Monday, May 10, 2010

My Mom

A friend posted on their blog a question that got me thinking last week. The question was: How has your mom blessed you?
The biggest way my mom has blessed me came before I was even born. At 17 my mom had to make the decision to give me up for adoption or to raise me. As a kid I had no idea the sacrifices she made to keep me. As a mom I now have a completely new respect for my mom and for the years that she raised me as a single parent. What a huge struggle it must have been for her. I thank God everyday that He gave her the strength and courage to keep me. Growing up I use to tell people that I was an Oops Baby. As my relationship and knowledge of God grows I've learned as an adult that's the furthest thing from the truth. God knew exactly what he was doing when he have my mom to me. He knew that we both needed each other.
I have never in my life met anyone as strong or giving as my mom. Our life may not have been easy but I have never heard her complain about anything. I wouldn't be the person I am today without her. She blesses me everyday just by being here, she has been the best at encouraging me and helping me with any and everything. She has spend sleepless night with me when my heart was broken and when I wasn't sure where my life was going. No matter what the situation she always knows how to fix it or can find the people that can fix it.
I remember almost 2 years ago standing in my garage after she called me to tell me that she had Colon Cancer, during our call I kept telling her that everything would be fine and we would just take one step at a time. I felt that in that moment I had to be strong for her, some how I managed to end that call without tears that day, but when the call ended it was my poor husband who got to witness my full break down.
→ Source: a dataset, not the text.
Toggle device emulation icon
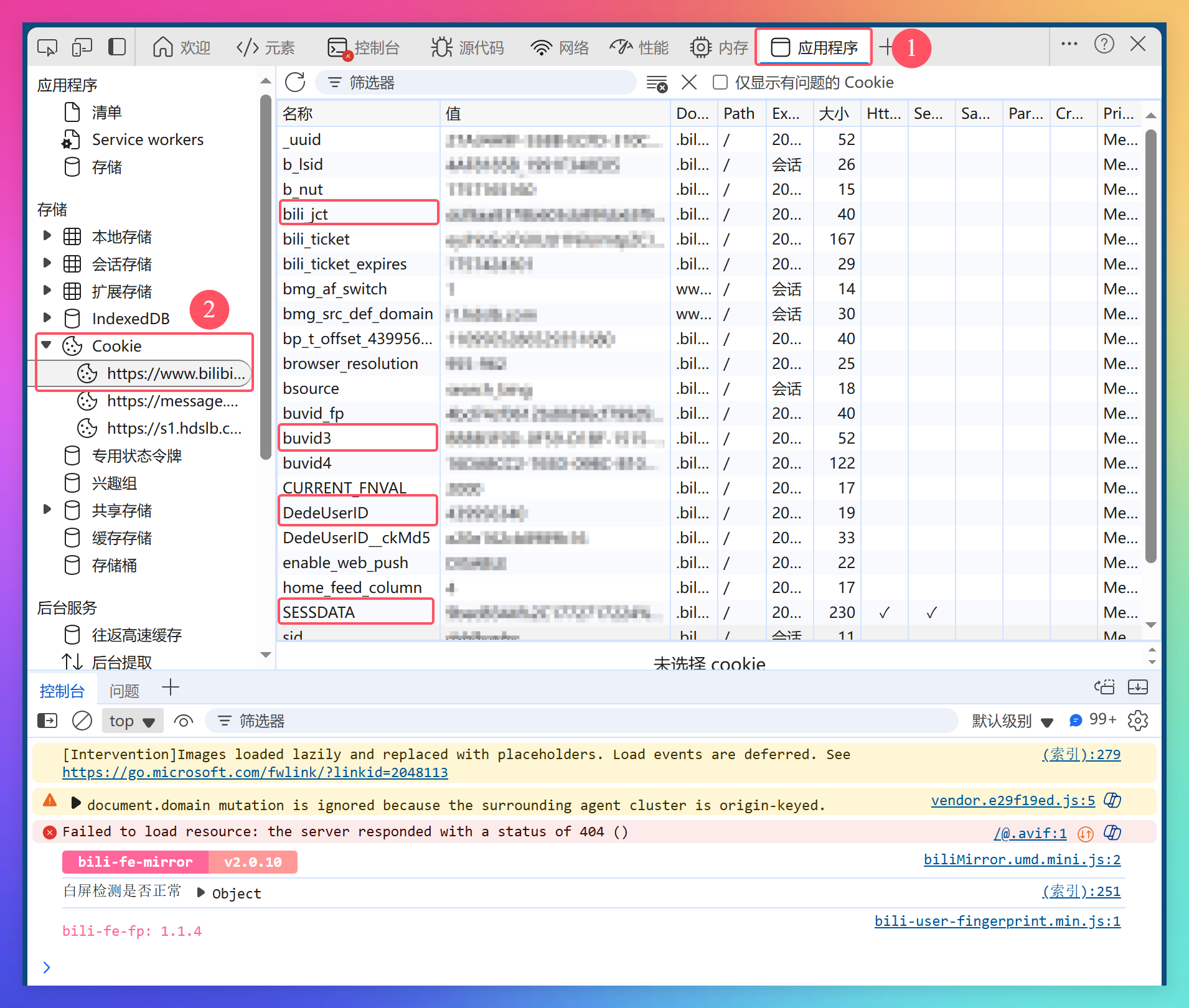Viewport: 1189px width, 1008px height. pyautogui.click(x=82, y=47)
I keep telling him "this isn't happening, not to my mom, my mom can't be sick, I can't lose my mom and that I wasn't ready to be without my mom." He told me that day that everything was going to be okay and that we needed to pray we started praying in the garage and then continued praying everyday after that and with the support of friends and family by the time my mom went for surgery there were hundreds of people in several different states that were praying for her. I remember praying with her before they took her in for surgery and sitting it that waiting room for what seemed like forever waiting for the surgery to be finished. When that doctor came out to tell us that he was able to remove it all I was so thankful.
I didn't get to see my mom yesterday but I did talk with her on the phone and I thought about her all day long. At the end of this long story I would have to say the biggest way my mom blesses me is just by being My Mom.

I love you mom and I'm sorry this is a day late, Happy Mother's Day!

1 comment:

  1. A day late doesn't matter when you have a love like this. You described beautifully what she means to you. I loved reading your story and am thankful with you that her cancer is no more.